К о с т я. По-твоему, я не должен пить и есть? Да выйди я в рваной одежде на улицу — тебе первому будет стыдно. Ты же как-никак главный инженер, триста рублей получаешь.


Появляется  О л я. Она вошла и остановилась в дверях. Ни Егор Ильич, ни Костя ее не замечают.
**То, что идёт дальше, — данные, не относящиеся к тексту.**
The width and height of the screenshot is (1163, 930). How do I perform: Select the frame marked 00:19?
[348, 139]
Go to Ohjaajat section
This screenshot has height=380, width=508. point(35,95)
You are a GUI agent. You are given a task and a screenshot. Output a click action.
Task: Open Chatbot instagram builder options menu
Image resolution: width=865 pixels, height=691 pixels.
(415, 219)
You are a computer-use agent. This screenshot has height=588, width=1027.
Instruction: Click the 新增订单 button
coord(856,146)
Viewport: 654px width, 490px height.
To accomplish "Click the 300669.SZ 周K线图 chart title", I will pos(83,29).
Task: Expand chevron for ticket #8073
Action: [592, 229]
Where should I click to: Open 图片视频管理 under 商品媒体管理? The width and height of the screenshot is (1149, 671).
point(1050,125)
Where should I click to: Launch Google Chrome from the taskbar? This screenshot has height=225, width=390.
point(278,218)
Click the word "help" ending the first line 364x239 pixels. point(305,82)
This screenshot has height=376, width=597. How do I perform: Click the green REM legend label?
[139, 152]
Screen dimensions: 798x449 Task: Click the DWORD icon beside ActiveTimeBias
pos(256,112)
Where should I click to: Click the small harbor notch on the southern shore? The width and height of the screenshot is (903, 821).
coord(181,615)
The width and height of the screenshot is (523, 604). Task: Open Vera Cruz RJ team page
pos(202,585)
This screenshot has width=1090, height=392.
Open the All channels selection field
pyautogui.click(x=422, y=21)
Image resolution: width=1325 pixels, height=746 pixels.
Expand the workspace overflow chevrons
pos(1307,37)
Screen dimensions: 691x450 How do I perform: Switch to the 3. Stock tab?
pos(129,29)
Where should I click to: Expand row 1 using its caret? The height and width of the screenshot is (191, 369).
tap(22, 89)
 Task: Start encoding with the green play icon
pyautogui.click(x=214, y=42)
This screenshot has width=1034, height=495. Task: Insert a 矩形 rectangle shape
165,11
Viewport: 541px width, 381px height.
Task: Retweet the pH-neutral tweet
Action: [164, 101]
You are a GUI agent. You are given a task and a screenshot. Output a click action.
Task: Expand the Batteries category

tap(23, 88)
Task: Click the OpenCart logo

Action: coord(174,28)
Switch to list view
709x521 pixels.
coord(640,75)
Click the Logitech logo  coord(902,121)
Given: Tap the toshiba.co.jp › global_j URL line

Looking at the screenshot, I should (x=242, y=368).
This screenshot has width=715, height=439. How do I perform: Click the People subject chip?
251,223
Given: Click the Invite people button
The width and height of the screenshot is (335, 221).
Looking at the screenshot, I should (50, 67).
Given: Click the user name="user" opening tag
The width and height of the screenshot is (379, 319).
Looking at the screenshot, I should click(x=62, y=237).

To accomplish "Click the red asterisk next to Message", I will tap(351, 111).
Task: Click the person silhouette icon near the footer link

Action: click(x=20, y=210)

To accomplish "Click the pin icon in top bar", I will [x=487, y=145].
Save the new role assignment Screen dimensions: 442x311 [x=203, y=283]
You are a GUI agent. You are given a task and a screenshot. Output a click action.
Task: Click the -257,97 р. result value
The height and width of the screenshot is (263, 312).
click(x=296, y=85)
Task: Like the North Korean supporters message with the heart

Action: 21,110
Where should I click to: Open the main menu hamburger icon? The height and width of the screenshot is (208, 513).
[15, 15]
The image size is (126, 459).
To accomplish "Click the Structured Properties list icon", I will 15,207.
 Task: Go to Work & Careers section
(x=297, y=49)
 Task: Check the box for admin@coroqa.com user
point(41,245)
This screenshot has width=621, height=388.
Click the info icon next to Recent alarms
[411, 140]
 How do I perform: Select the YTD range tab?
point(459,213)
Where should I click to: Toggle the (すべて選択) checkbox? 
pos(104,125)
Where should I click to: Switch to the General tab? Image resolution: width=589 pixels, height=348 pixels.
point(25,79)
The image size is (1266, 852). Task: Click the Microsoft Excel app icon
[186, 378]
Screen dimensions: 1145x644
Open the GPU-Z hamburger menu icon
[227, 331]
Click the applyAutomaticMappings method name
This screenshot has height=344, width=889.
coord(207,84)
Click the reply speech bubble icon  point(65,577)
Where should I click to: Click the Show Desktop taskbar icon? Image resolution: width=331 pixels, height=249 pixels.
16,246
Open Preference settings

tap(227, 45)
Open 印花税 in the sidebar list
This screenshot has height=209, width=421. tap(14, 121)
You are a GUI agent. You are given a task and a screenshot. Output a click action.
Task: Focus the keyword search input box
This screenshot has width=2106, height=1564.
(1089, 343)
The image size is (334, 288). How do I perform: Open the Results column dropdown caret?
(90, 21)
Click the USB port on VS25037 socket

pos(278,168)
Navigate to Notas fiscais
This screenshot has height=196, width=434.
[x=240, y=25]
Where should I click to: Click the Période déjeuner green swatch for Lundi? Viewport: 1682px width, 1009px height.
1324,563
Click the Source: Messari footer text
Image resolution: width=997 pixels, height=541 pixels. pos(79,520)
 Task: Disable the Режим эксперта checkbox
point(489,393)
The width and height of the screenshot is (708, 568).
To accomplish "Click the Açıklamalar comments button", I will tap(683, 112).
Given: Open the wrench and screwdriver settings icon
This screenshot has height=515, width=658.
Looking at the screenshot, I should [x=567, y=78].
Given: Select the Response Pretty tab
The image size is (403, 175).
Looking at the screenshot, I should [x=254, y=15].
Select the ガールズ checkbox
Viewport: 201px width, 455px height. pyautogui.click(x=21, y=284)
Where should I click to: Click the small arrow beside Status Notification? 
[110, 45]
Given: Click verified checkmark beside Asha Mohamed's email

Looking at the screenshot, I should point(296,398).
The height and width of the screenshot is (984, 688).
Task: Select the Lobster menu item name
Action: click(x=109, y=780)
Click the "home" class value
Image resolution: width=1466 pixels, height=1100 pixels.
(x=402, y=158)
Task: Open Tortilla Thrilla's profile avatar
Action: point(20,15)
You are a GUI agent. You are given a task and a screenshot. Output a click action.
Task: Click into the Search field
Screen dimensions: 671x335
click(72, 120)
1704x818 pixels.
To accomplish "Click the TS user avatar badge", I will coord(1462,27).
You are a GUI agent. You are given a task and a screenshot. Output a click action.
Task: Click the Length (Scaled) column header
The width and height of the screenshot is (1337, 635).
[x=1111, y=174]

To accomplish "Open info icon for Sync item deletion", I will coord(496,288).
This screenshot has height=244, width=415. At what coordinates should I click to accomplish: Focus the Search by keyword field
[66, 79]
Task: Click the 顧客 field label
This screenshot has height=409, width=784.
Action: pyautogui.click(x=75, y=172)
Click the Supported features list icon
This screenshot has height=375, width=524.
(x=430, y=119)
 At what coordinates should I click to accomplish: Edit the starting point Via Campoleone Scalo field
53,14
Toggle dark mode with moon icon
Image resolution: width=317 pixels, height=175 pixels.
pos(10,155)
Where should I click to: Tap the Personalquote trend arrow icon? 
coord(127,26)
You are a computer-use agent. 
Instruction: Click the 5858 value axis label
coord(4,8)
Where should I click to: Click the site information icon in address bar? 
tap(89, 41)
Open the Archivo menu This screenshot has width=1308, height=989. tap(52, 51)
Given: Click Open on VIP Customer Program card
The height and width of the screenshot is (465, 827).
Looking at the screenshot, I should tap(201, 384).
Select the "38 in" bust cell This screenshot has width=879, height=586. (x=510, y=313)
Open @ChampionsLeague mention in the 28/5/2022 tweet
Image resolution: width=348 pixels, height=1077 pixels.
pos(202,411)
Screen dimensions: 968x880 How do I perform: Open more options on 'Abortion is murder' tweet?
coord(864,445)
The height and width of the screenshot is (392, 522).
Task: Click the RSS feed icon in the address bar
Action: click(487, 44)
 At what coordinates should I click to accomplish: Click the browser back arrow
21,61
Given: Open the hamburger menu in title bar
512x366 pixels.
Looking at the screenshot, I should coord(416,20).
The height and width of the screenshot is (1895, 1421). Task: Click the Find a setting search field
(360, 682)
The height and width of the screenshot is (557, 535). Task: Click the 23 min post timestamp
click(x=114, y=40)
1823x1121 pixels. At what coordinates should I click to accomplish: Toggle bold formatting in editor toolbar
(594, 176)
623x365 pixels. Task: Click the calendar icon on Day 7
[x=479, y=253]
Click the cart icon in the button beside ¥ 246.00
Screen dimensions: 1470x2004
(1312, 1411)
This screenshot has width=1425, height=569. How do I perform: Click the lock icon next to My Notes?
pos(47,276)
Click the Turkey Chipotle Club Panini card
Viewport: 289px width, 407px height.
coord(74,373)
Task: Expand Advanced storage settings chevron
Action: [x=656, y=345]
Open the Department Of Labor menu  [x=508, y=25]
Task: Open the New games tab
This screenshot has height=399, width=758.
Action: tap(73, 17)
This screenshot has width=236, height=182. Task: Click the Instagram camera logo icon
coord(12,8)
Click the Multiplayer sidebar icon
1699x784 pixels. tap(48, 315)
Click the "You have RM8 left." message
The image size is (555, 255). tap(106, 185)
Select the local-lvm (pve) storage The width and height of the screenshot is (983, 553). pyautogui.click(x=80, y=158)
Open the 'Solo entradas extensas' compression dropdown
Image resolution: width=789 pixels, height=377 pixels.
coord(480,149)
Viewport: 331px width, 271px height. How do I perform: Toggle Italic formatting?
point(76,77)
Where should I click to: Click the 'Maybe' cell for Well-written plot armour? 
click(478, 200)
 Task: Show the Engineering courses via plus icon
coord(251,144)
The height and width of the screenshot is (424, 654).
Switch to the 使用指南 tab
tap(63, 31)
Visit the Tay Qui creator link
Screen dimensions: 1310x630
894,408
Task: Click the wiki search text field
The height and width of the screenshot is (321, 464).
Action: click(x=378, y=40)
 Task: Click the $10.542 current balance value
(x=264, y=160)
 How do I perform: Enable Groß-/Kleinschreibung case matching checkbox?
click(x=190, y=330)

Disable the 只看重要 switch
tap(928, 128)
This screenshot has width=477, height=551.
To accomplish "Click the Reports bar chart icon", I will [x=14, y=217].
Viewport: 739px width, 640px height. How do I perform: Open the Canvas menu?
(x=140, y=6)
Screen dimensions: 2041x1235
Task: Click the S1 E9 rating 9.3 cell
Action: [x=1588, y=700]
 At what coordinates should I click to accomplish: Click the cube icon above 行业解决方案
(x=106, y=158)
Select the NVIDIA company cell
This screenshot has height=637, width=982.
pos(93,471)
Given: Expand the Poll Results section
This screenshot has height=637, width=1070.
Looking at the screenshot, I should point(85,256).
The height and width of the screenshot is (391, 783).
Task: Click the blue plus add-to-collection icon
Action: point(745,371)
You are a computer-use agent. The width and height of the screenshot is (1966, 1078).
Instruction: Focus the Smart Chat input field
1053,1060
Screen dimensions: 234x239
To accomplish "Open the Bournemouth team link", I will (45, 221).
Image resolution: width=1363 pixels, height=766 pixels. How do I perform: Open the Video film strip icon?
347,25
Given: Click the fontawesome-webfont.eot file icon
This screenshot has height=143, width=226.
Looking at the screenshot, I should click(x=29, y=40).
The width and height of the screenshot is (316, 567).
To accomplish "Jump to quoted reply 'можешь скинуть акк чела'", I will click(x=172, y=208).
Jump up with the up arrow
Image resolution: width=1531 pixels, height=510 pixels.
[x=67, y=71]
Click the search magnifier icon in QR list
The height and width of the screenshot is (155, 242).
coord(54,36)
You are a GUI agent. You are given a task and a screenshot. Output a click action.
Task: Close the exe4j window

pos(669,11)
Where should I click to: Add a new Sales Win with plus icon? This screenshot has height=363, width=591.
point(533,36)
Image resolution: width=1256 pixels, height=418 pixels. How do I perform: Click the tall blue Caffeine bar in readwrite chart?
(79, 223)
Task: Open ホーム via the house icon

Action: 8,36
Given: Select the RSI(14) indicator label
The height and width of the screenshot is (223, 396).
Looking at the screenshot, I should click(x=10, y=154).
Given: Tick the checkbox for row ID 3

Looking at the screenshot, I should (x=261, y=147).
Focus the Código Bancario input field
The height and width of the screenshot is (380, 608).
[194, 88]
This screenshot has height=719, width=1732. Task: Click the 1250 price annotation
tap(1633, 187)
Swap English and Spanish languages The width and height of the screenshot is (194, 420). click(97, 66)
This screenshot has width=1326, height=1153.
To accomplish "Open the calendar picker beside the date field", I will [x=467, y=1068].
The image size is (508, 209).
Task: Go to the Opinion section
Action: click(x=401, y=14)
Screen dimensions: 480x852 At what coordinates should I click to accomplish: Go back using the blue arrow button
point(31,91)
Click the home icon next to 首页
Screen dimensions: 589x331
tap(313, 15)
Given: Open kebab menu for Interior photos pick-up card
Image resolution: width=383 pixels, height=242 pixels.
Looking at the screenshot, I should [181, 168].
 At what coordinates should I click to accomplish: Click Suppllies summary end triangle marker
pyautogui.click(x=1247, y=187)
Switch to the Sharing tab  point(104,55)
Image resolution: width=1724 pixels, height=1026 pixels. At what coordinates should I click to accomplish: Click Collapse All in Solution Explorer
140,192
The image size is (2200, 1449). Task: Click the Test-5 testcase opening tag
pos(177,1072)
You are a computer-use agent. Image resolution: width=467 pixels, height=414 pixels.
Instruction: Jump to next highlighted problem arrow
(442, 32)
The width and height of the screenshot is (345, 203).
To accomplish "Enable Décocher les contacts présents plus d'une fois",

Е г о р. Подсчитал! Ай да молодец! Ты забыл еще прибавить: в новых деньгах. А я-то думал, у меня сын растет. А сын едва вылез из коротких штанишек, уже на всё поплевывает, ничего святого, никаких обязанностей, никаких идеалов!

О л ь г а (откашлявшись). Извините, Егор Ильич!

К о с т я. Ольга?

Е г о р. Чем обязан столь позднему визиту?

О л ь г а (смотрит на Егора Ильича, потом на Костю). Я… я…

К о с т я. Ябедничать пришла, да?

Е г о р. Слушаю вас!

О л ь г а. Может быть, это глупо с моей стороны, но вы, Егор Ильич, неправы. У Костика есть мечты, у него есть и идеалы.

К о с т я. Не твое это дело, Ольга! Я в адвокаты тебя не нанимал.

О л ь г а. Он сам мне говорил. Он хочет людям делать только добро, только хорошее. И вообще Костя умный, светлый. Только странный…

Е г о р. Ну, кончила, защитница?..

О л ь г а. А я не защищаю…

Е г о р. Костя хороший, чудесный, великолепный, прелестный. Все верно. Только вам, барышня, спать пора.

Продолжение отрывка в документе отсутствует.